# Hyperparameter optimization with Maggy

*Note: this notebook needs to be run with a PySpark kernel to work properly!*

We'll use the [Maggy](https://maggy.ai/master/) library from Hopsworks to run experiments with hyperparameter tuning. 

The way it works is that we wrap training code in a function that we feed to an experiment object that executes the code. We can use code similar to the previous notebook, `4_model_training_and_registration.ipynb`.

The function will accept input parameters corresponding to model parameters that we want to tune. In this tutorial, a simple optimization we might want to do is to find a suitable value for the class weight on the positive class. With another model, for instance random forest or gradient boosting, you might want to tune the number of trees in the ensemble, the maximum depth of the trees, and so on.

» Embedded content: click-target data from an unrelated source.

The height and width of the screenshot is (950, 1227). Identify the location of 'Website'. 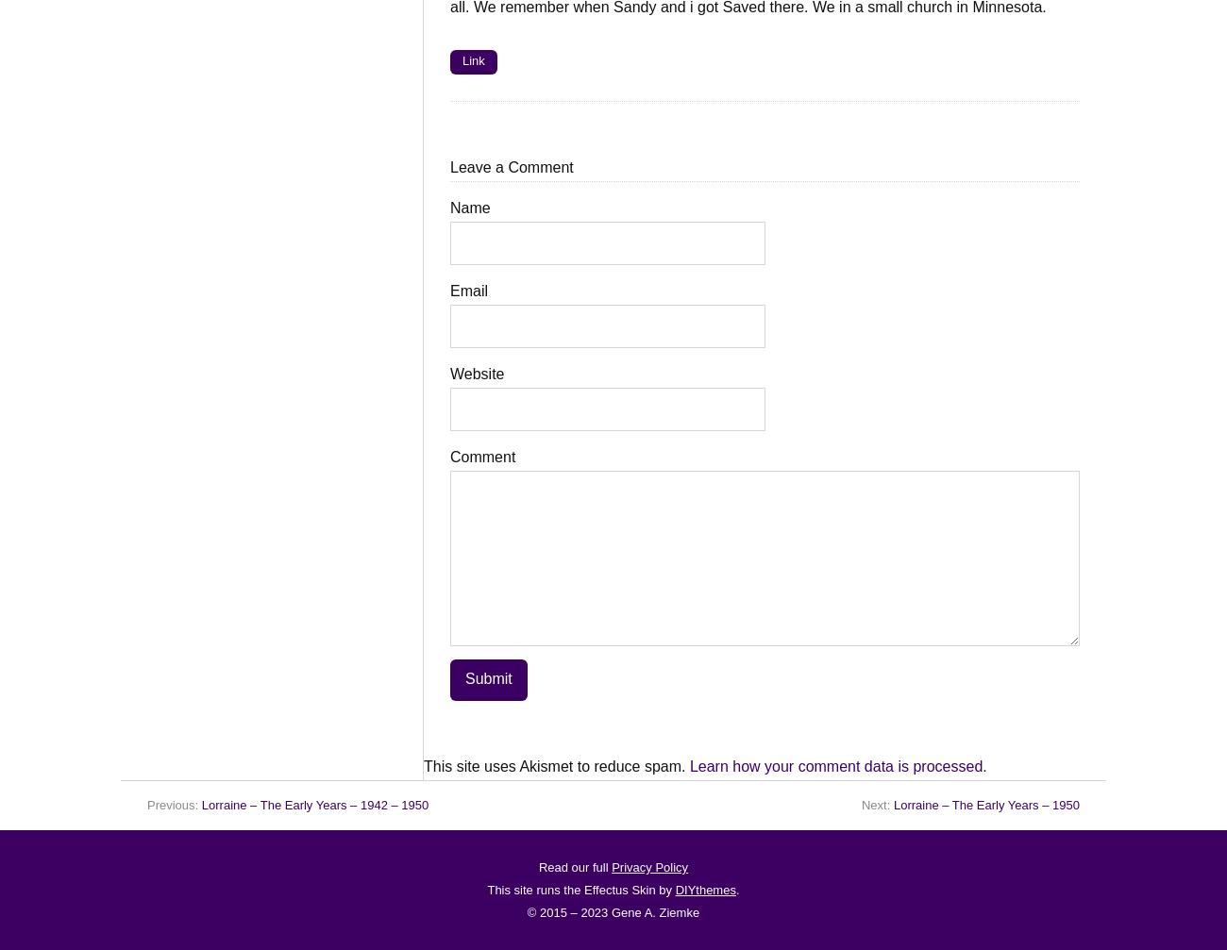
(477, 374).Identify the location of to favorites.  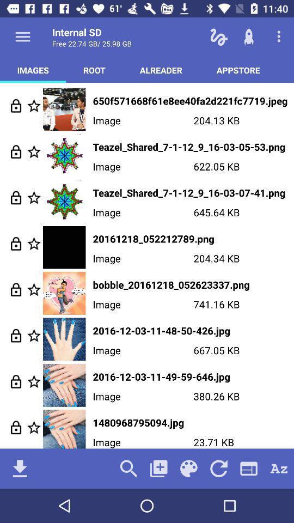
(34, 335).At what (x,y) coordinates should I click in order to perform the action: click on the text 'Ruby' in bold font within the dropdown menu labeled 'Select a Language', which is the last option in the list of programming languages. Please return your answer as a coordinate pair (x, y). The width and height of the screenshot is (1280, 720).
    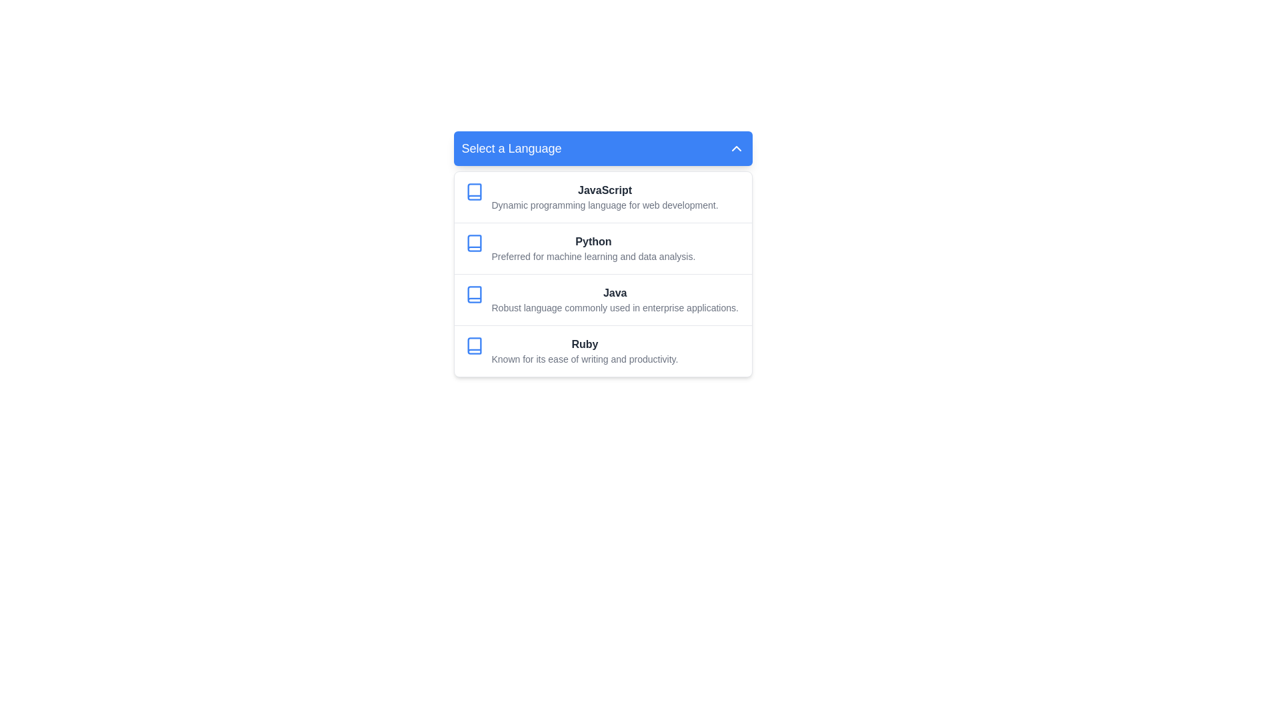
    Looking at the image, I should click on (585, 343). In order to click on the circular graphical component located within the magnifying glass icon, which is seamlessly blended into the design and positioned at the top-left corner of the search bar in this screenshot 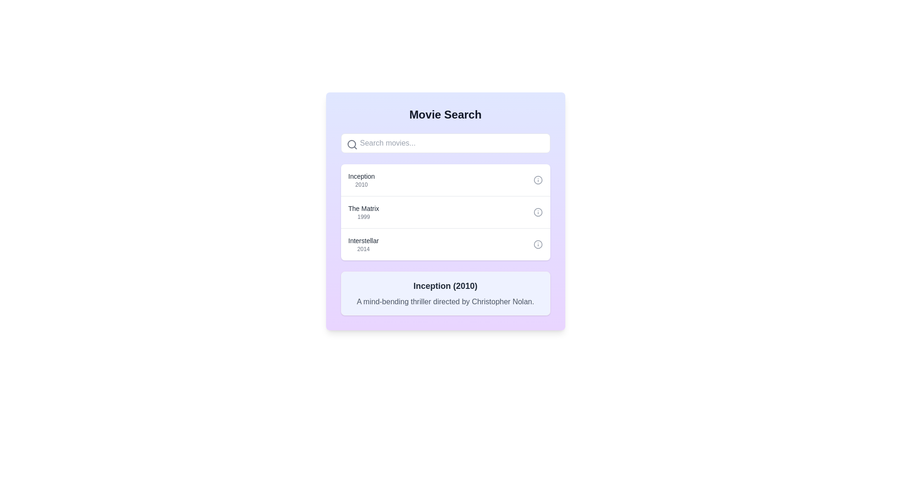, I will do `click(351, 144)`.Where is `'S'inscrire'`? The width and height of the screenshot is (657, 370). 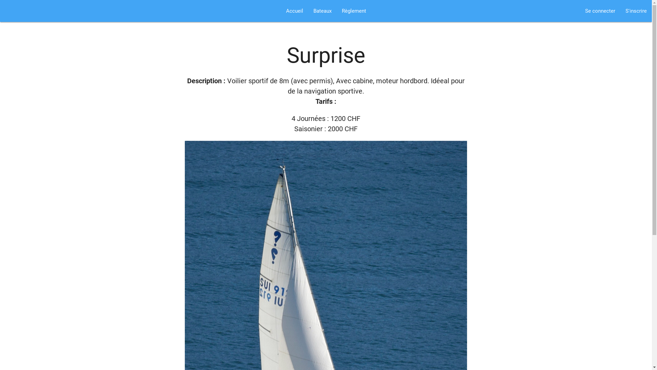 'S'inscrire' is located at coordinates (636, 11).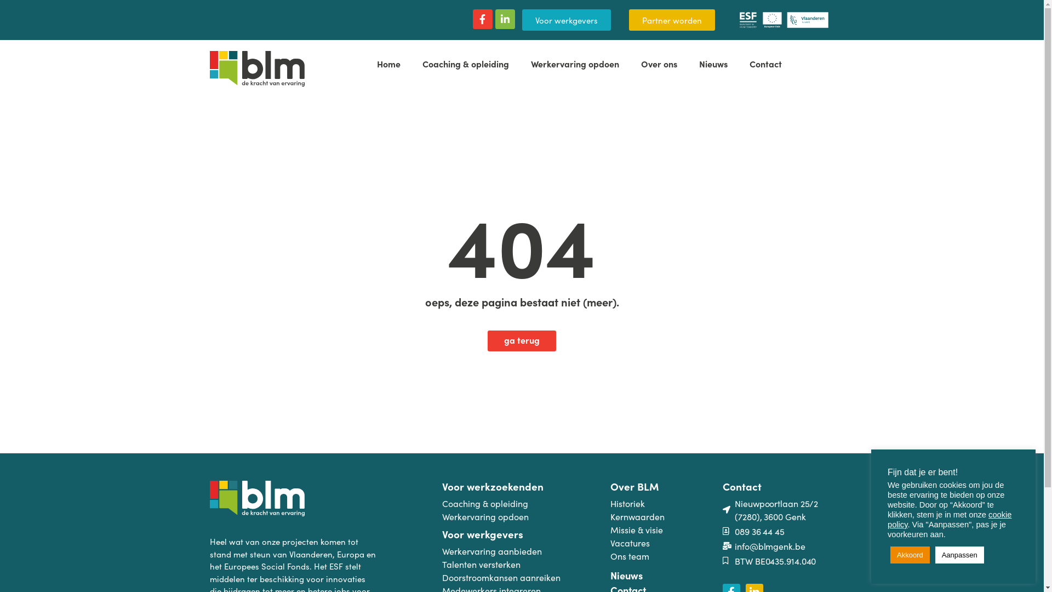 This screenshot has height=592, width=1052. I want to click on 'Ons team', so click(609, 556).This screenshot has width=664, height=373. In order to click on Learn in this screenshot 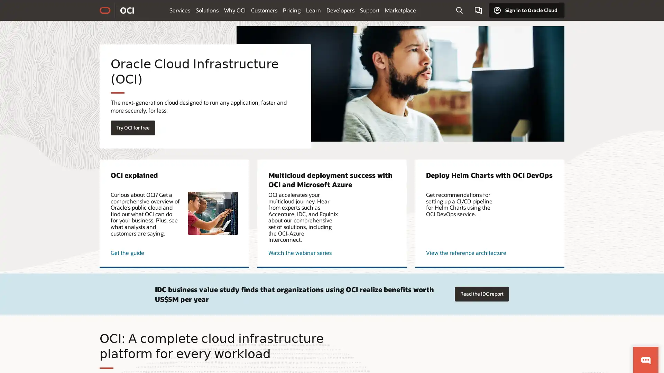, I will do `click(313, 10)`.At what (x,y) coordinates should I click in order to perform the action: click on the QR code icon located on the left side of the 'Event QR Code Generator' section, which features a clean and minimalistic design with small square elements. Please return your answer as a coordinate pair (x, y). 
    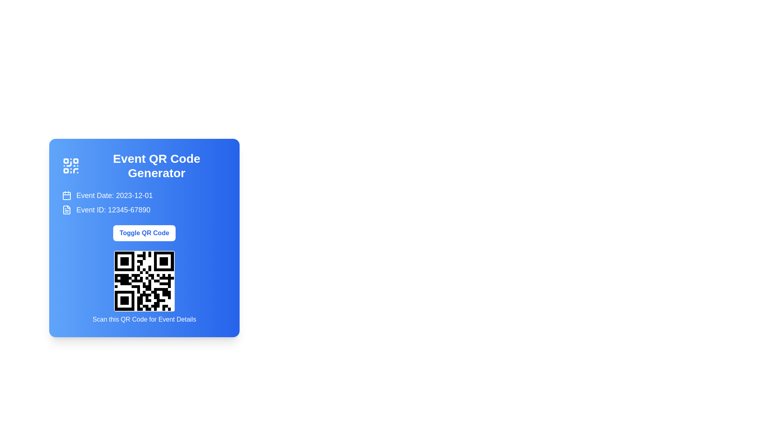
    Looking at the image, I should click on (71, 166). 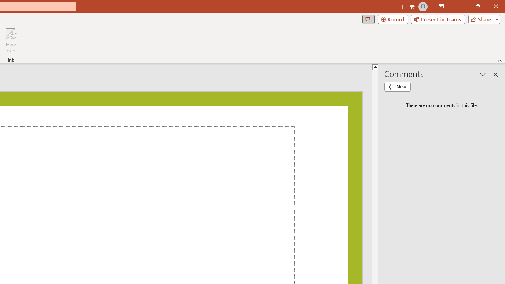 I want to click on 'New comment', so click(x=398, y=86).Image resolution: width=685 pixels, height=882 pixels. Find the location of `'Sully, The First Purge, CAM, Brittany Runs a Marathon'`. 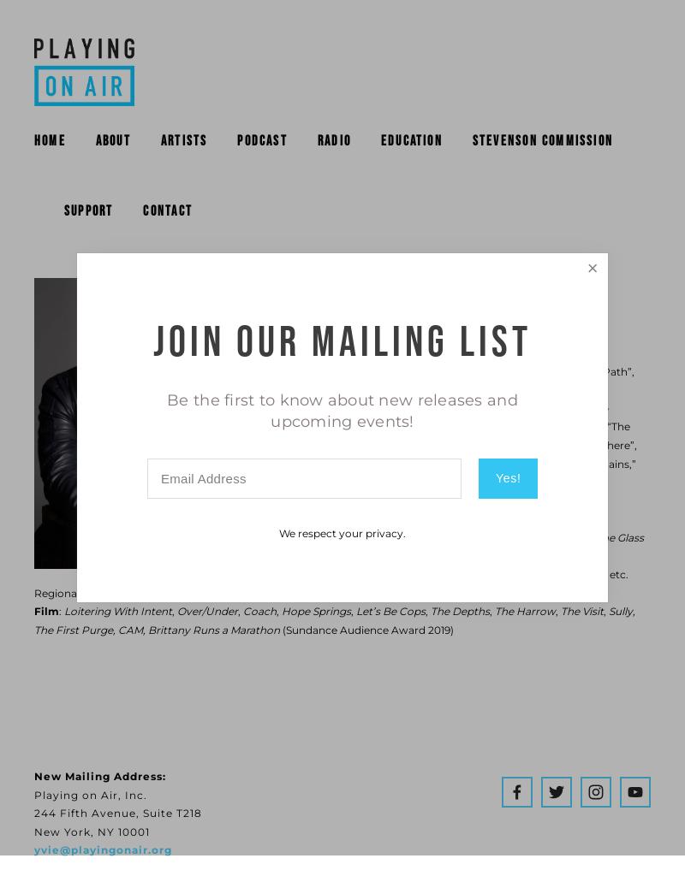

'Sully, The First Purge, CAM, Brittany Runs a Marathon' is located at coordinates (335, 619).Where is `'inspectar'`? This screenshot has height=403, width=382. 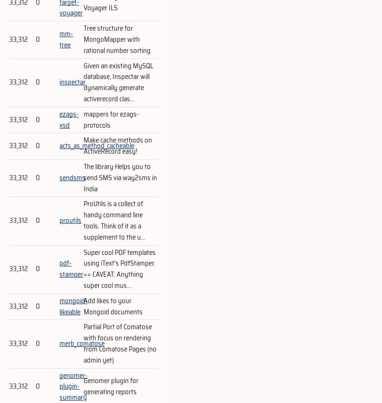 'inspectar' is located at coordinates (59, 82).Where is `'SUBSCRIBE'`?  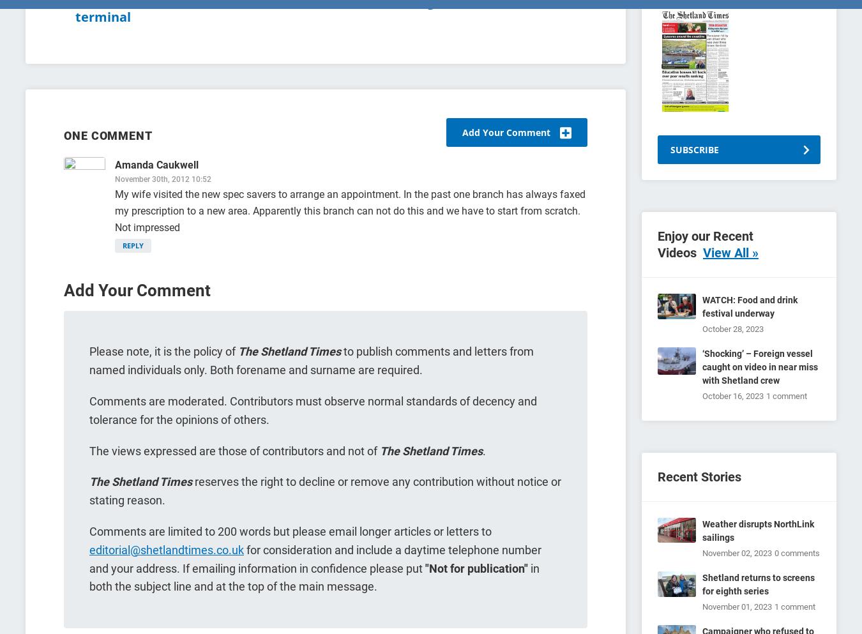
'SUBSCRIBE' is located at coordinates (694, 149). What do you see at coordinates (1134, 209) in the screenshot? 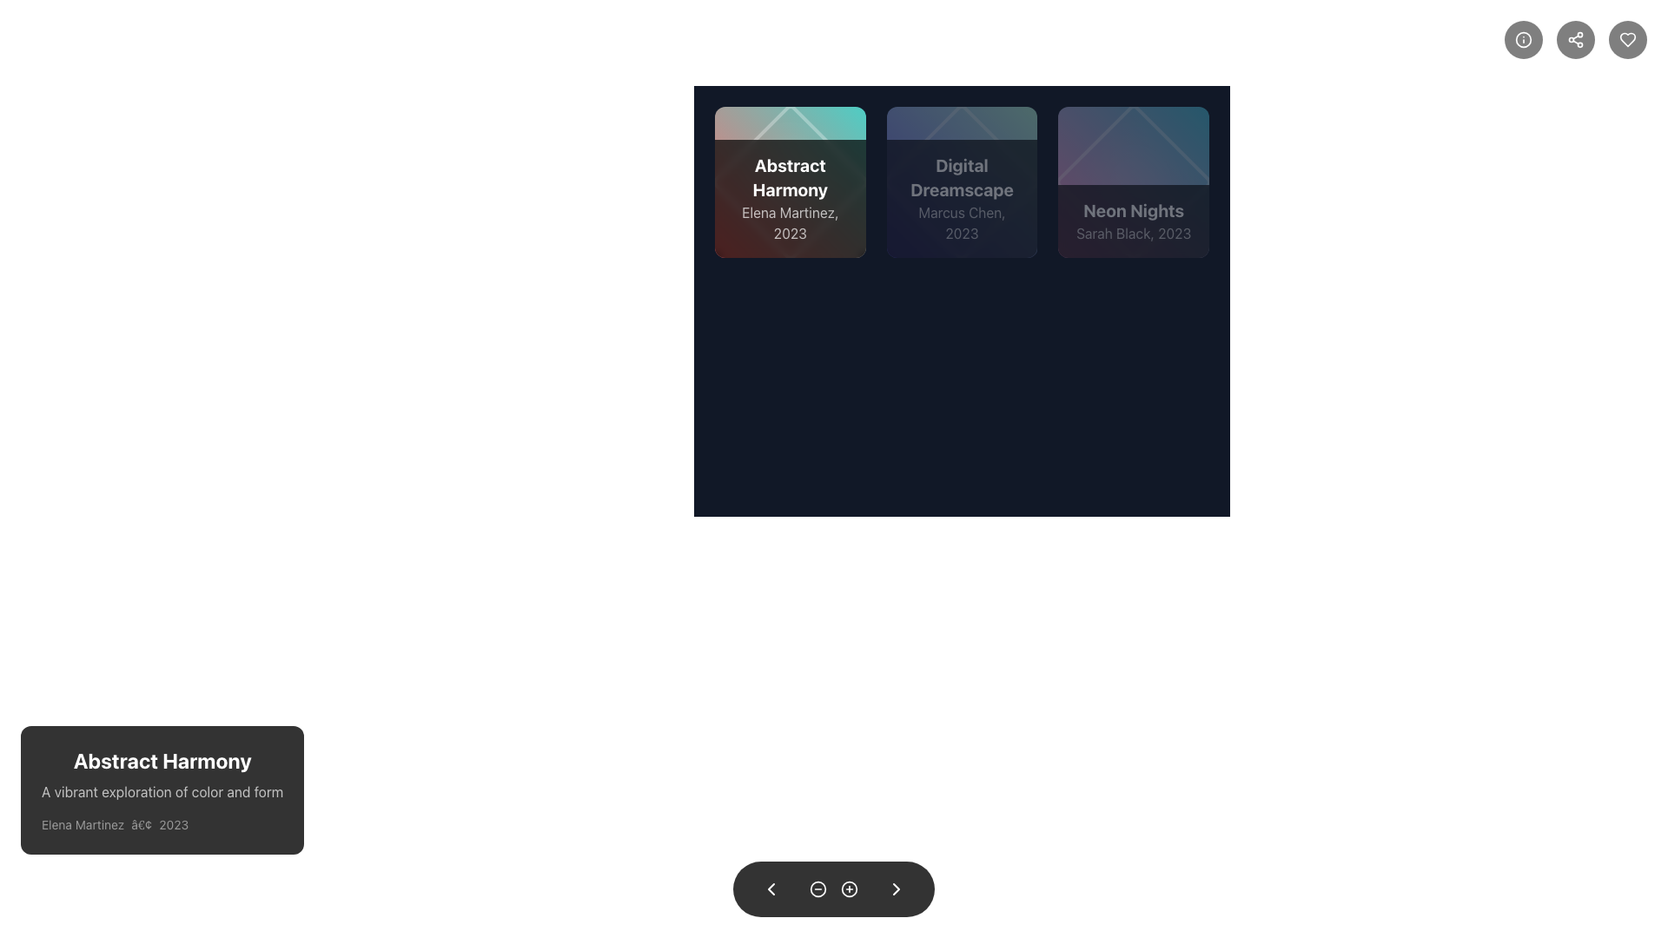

Start by reading the training and validation data in the same way as for the previous notebook. We give the code without comments for brevity.

In [1]:
import hsfs
import pandas as pd

conn = hsfs.connection()
fs = conn.get_feature_store()
td = fs.get_training_dataset("transactions_dataset_splitted", version=2)
train_df = td.read('train')
val_df = td.read('validation')

if not type(train_df) == pd.core.frame.DataFrame: 
    train_df = train_df.toPandas()
    val_df = val_df.toPandas()
    
target = 'fraud_label'
features = list(set(train_df.columns) - set([target]))

X_train, y_train = train_df[features], train_df[target]
X_val, y_val = val_df[features], val_df[target]

Starting Spark application


ID,Application ID,Kind,State,Spark UI,Driver log
10,application_1649849762999_0153,pyspark,idle,Link,Link


SparkSession available as 'spark'.
Connected. Call `.close()` to terminate connection gracefully.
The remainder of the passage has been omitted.